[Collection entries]
::::

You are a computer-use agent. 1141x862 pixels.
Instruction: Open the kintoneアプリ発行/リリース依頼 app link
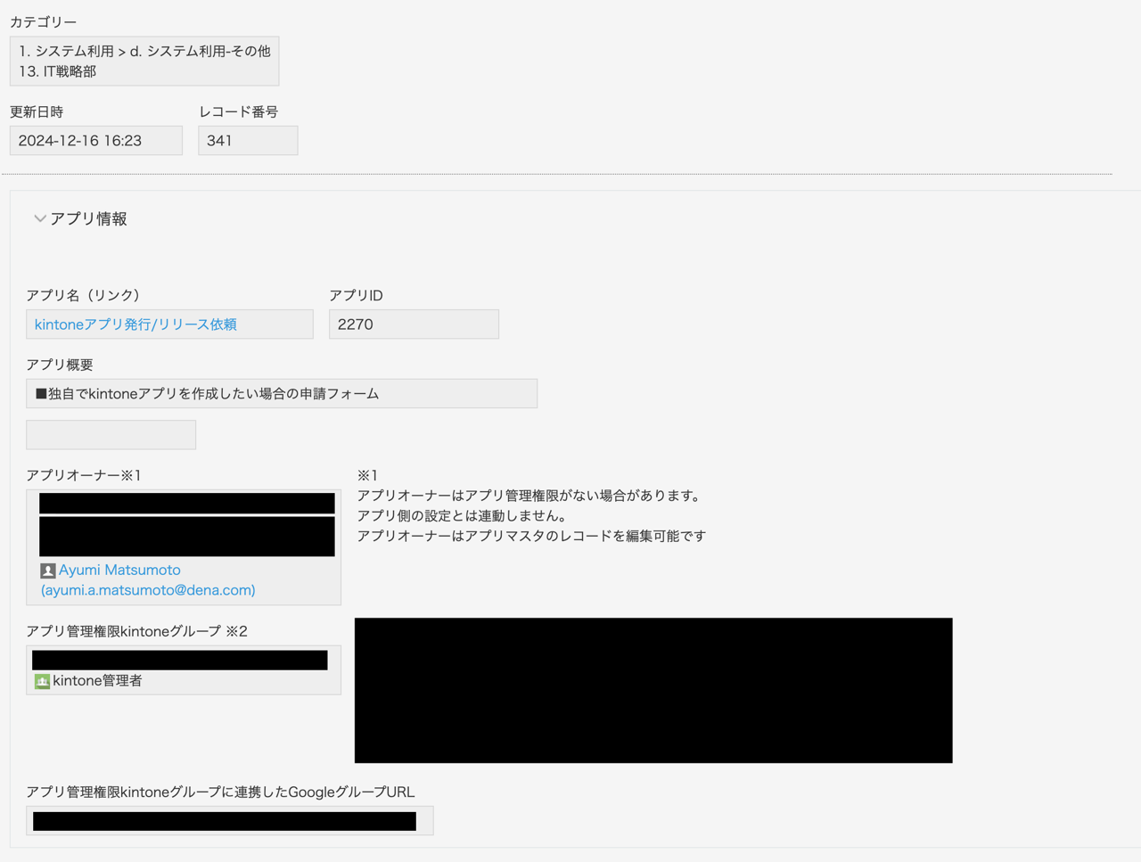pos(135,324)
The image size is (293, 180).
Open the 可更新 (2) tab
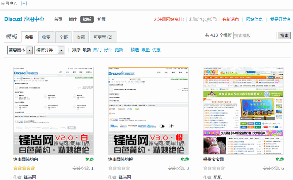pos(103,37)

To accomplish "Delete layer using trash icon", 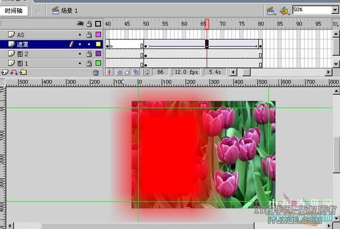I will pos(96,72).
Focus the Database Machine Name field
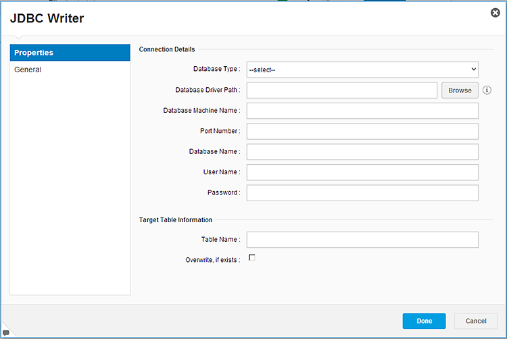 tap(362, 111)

::::

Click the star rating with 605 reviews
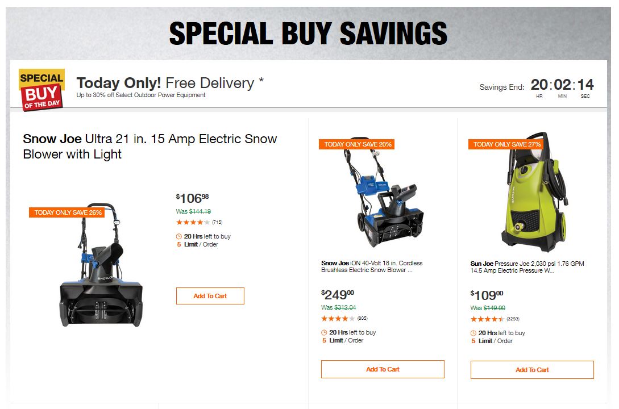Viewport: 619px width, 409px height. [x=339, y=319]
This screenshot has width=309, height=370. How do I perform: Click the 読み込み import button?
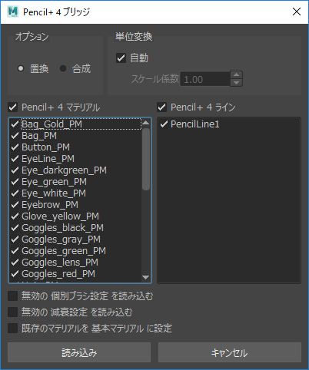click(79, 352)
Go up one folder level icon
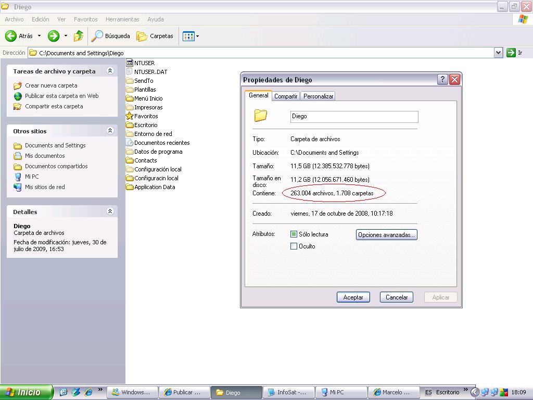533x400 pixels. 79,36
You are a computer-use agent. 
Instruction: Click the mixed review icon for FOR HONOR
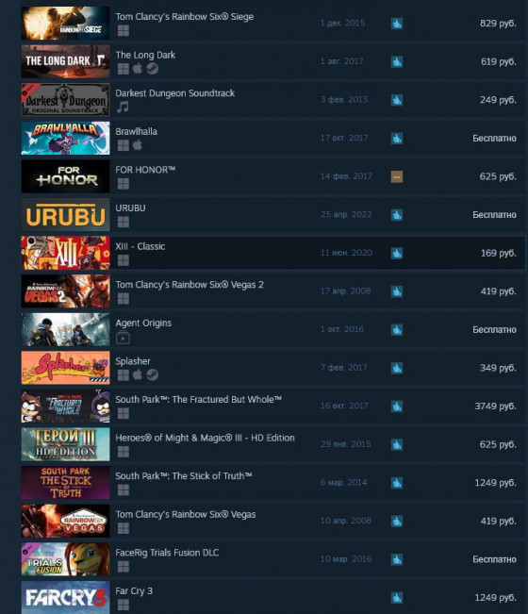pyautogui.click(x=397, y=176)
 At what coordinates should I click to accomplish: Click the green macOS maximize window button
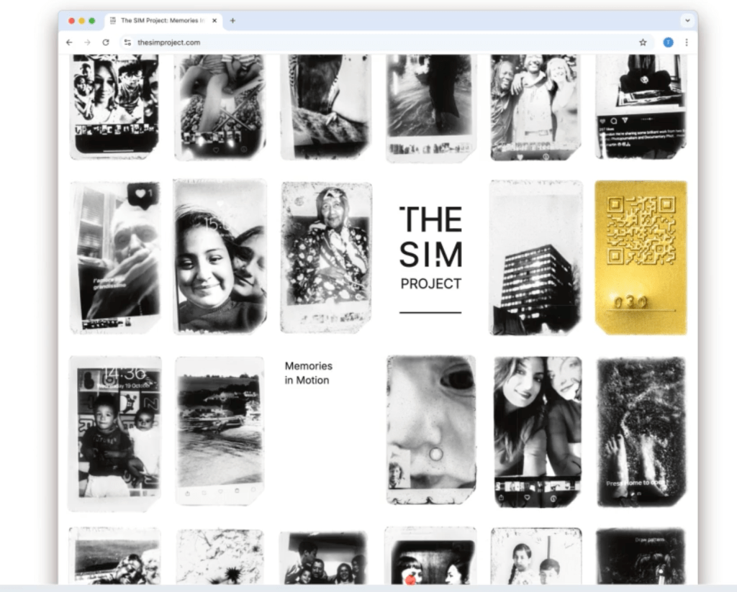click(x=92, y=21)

::::

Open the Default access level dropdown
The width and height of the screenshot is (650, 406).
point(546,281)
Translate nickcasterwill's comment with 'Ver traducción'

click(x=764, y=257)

::::

▸ What you will do
Pull out each line of the entries that contains "agent".

▸ The answer
You are a computer-use agent. 1141x862 pixels.
You are a computer-use agent. 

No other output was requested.